ACTION ITEM ▸ Every entry must be duplicated word for word.

■ ■ ■

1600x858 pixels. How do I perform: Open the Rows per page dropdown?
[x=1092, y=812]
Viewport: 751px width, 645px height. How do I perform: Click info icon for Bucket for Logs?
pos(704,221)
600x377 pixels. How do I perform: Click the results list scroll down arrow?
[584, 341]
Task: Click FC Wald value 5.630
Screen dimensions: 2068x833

■ ■ ■

THE ANSWER ▸
1600x858 pixels. How do I perform: Open the Rows per page dropdown?
[x=1092, y=812]
Viewport: 751px width, 645px height. How do I perform: Click info icon for Bucket for Logs?
pos(704,221)
600x377 pixels. How do I perform: Click the results list scroll down arrow?
[584, 341]
Task: Click FC Wald value 5.630
Screen dimensions: 2068x833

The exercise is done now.